W pewnym momencie zabawa piłką nożną stała się grzechem, zajęciem dla dudziarzy , nie przyszliśmy na ten świat po to, żeby się bawić. To konsekwencja toksycznego podejścia do tożsamości, które napędza media społecznościowe. To także świetna wymówka , gdy twój zespół sprawia kłopoty. Nie liczy się dobra zabawa i wynik, ważne jest to, kiedy wygrywasz. Jeśli przegrasz, ważne jest to, że jesteśmy inni, chociaż udowodniono, że wszyscy kibice są tacy sami. Wiesz skąd wiem? Ponieważ absolutnie wszyscy szczycą się tym, że różnią się od pozostałych. Żadna się nie zepsuje.
Myślałem o tym, gdy z radością oglądałem, jak Barça wygrywa La Ligę z Madrytem i przegrywa Ligę Mistrzów z Interem. Nie ze względu na wynik — co w pierwszym przypadku też miało miejsce, nie będę kłamać — ale dlatego, że były to niezapomniane mecze. Okazało się, że lubię piłkę nożną, a zapomniałem o tym. Wielu z nas o tym zapomniało. Scenarzyści Hansiego Flicka nie są najlepsi, jakich widziałem, ale są bardzo zabawni. A zabawa była tym, co pociągało nas w piłce nożnej, zanim niedole dorosłych uczyniły nas okrutnymi.
Ponieważ w innym życiu musiałem być seryjnym mordercą, a karma mi się odwdzięcza, obejrzałem klasyk z 14 11-latkami wpadającymi do mojego salonu. Przez cały mecz krzyczeli, świętowali zdobyte gole i śmiali się. Świetnie się bawili. Kiedy było już po wszystkim, gratulowali sobie nawzajem i dodawali sobie otuchy, a następnie kontynuowali niszczenie mojego domu z miłością i towarzystwem, podczas gdy ja wirtualnie pogroziłem palcem moim przyjaciołom z Realu Madryt. Choroba nie jest chorobą standardową, można się nią zarazić poprzez żarty i memy .
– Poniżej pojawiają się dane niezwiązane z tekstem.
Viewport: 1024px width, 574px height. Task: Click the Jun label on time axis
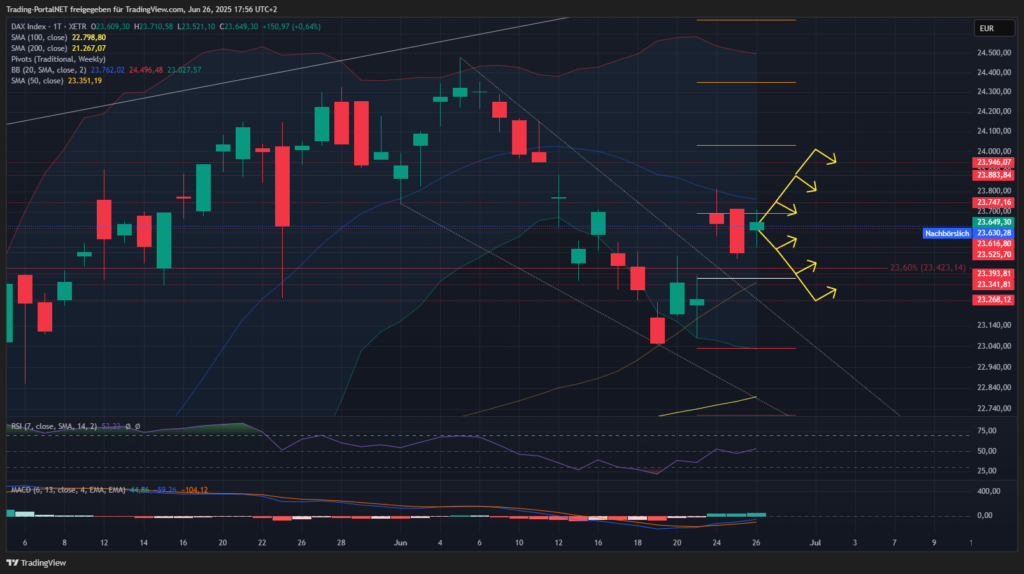click(400, 542)
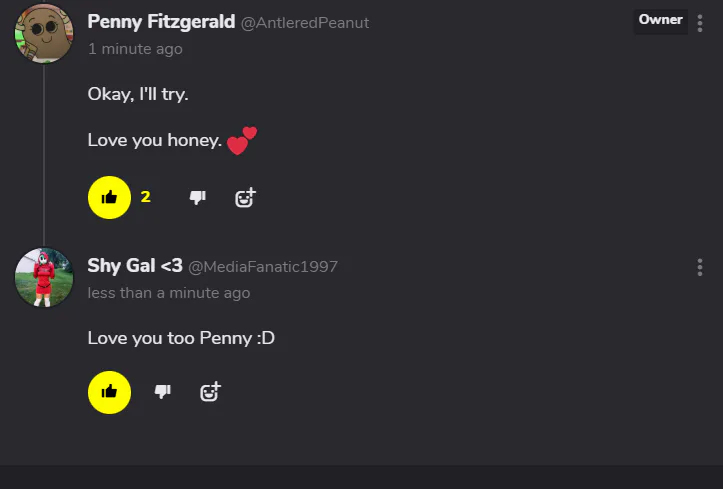Viewport: 723px width, 489px height.
Task: Open options menu for Penny's comment
Action: (699, 22)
Apostołowie piłki nożnej jako religii, a nie jako gry, powiedzą mi, że sprawia mi ona tyle przyjemności, bo nie jestem kibicem Barcelony, że strata siedmiu goli w półfinale Ligi Mistrzów to aberracja i że gdybym był kibicem Barcelony, spędzałbym mecze na granicy zawału. To drugie jest prawdopodobne, ale od czasów Pepa Guardioli nie widziałem kibiców Barcelony tak dumnych ze swojej drużyny. I jestem zazdrosny.
Zazdroszczę im, że wychodzą na boisko wiedząc, że może się zdarzyć wszystko, że 0-2 nie znaczy nic, że w piłkę nożną gra się po to, żeby wygrywać, bez strachu przed przegraną, że śmiech tych cholernych dzieciaków jest wyznacznikiem szczęścia, do którego należy dążyć, a moja córka cierpi jak łajdak, żeby dotrwać do 60. minuty i nie zasnąć, gdy ogląda mecz Atletico . Zwycięstwo jest tandetne, ale dobra zabawa... W piłce nożnej najważniejsza jest dobra zabawa. Albo powinien.